Ebu Zer'in ölümü Osman'ın askerleri tarafından aldığı darpların etkisiyle ya da çölde açlıktan olmuştur. Bir rivayete göre, Muhammed Ebu Zer'in bu hazin sonunu önceden bu sözlerle haber vermişti: Allah sana merhamet etsin, ya Eba Zer! o yalnız yaşayacak, yalnız ölecek ve yalnız diriltilecektir.

Sünni rivayetlere göre Ebu Zer[değiştir | kaynağı değiştir]
Bir hadisin rivayet zinciri Ebu Zer'e isnat edilmektedir. Kendisi ilk Müslümanlardan, halis bir mümin, dürüst bir adam ve hatalı davranışlara çekinmeden karşı çıkan biri olarak bilinmektedir. Sünni rivayetlere göre, kaba, tahsilsiz bir bedevi olup yüksek bir makamda olmamıştır fakat ümmete elinde ne varsa feda ederek hizmet etmiştir.

İslam peygamberi Muhammed'in ölümünden sonra, Suriye çölüne yerleşip, Ebu Bekir ve Ömer'in hilafeti boyunca orada kalmıştır.

Osman'ın hilafeti süresince Şam'da kalmış ve orada Müslümanların, dünya zevklerine heves ederek İslam'dan uzaklaşmalarına tanık olmuştur.

Bu duruma üzülen ve tiksinti duyan Ebu Zer'i Osman yeniden Medine'ye gelmeye davet etmiştir. Ancak burada da halkın dünya malına ve zevklerine meyli onu yaralamıştır.

El-Rabaza
Osman onun için Medine yakınlarında küçük bir yerleşim birimi olan El-Rabaza'ya gitmesini emretmiştir.
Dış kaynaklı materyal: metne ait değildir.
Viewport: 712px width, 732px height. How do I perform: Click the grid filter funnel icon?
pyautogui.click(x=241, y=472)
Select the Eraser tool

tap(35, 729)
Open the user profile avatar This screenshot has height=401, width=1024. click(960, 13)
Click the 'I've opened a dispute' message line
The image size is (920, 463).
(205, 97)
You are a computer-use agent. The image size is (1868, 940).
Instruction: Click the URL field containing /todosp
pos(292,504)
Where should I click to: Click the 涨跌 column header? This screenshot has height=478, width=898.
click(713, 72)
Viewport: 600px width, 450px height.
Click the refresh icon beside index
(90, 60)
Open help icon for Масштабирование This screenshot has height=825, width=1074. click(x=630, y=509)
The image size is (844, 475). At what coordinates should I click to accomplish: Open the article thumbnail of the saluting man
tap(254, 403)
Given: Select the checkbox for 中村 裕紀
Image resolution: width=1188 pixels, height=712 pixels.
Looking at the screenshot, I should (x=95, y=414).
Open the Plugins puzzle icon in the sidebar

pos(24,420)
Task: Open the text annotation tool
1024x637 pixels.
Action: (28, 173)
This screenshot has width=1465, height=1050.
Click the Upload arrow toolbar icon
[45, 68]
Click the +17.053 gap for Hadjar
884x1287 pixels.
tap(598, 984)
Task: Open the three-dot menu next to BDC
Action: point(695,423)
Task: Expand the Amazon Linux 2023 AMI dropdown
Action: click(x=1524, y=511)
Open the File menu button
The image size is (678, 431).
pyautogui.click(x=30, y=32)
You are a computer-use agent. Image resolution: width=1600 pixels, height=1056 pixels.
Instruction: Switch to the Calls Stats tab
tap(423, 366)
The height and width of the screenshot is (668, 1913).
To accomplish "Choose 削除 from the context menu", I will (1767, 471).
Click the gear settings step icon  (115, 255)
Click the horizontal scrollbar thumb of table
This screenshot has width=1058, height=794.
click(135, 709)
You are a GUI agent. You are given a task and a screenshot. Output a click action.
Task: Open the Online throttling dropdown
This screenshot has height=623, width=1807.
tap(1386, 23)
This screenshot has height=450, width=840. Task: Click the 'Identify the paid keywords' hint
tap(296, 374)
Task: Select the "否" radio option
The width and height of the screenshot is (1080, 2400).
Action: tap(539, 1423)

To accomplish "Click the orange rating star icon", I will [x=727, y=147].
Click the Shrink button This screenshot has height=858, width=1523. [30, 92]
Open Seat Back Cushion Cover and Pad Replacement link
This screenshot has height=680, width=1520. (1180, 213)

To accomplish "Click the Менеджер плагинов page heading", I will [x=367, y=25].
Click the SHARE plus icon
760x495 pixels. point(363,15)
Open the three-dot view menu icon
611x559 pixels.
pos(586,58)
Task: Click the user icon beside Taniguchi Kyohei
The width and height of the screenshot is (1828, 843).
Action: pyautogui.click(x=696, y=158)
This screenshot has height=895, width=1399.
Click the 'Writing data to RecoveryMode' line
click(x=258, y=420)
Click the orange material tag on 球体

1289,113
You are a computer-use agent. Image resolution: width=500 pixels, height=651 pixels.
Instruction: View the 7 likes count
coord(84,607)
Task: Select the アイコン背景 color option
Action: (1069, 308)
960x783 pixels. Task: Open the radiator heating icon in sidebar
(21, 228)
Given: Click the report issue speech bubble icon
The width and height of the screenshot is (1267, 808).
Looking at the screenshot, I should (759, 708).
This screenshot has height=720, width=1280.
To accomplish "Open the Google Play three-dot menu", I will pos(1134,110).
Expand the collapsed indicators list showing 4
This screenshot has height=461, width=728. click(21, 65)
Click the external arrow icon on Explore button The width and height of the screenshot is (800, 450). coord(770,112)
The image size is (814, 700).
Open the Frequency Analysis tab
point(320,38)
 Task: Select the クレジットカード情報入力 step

Ebu Zer burada insanlardan uzak bir şekilde hayatını sürdürmüş ve Muhammed'in sünnetine sarılmıştır.

Rivayete göre onu ziyaret eden bir adam ona şöyle sormuş: "Senin malların nerede?"

Ebu Zer şöyle cevap vermiş: "Ahirette bir evimiz var, servetimizin arasından en iyisini oraya göndeririz."

Soruyu soran adam Ebu Zer'in neyi kastettiğini anlamış ve bu sefer şöyle demiş: "Ancak bu dünyada bulunduğun sürece bir takım varlıkların olması gerekir."

Ebu Zer bunun üzerine, "Bu dünyanın sahibi bizi burada bırakmayacaktır", diye cevap vermiş.

Aynı şekilde Suriye emiri Ebu Zer'e geçimi için 300 Dinar para gönderdiğinde, Ebu Zer "Emir bu parayı benden daha fazla hakkedecek bir kul bulamaz mıydı" sözleriyle iade etmiş.

Ebu Zer sade yaşamına devam ederek hicri 32 yılında ölene kadar kendini Allah yoluna adamıştır.[4]

Şiî rivayetlere göre Ebu Zer
Şiî rivayetler, Ebu Zer'i, Selman-ı Farısi, Mikdad ve Ammar bin Yasir ile birlikte en büyük ve en sadık sahabilerden biri olarak addetmektedir. Medine'ye hicret esnasında Suriye'deydi ve daha sonra Medine'deki Müslümanlara katılmıştır. İslam peygamberi Muhammed o zaman Medine kapılarında onun gelişini beklemiştir. Uzaktan gelen bir gölgeyi gördüğünde, ona "Ebu Zer ol" demiştir. Peygamberin ölümünden sonra sahabede Ebu Bekir'i destekleyenler ve peygamberin Gadir-i Humm denen bir yerde yaptığı konuşmada "Ben kimin mevlası isem, Ali de onun mevlasıdır" sözlerine dayanarak Ali bin Ebu Talib'den başkasını kabul etmeyenler arasında bölünme meydana gelmiştir. Ebu Zer, Ali'nin en güçlü ve bilgili dostlarından biri olup yeni yönetime karşı sözlerle mücadele etmiştir, zira Ali ümmmetin bölünmemesi için kılıç kullanmaktan çekinmişti.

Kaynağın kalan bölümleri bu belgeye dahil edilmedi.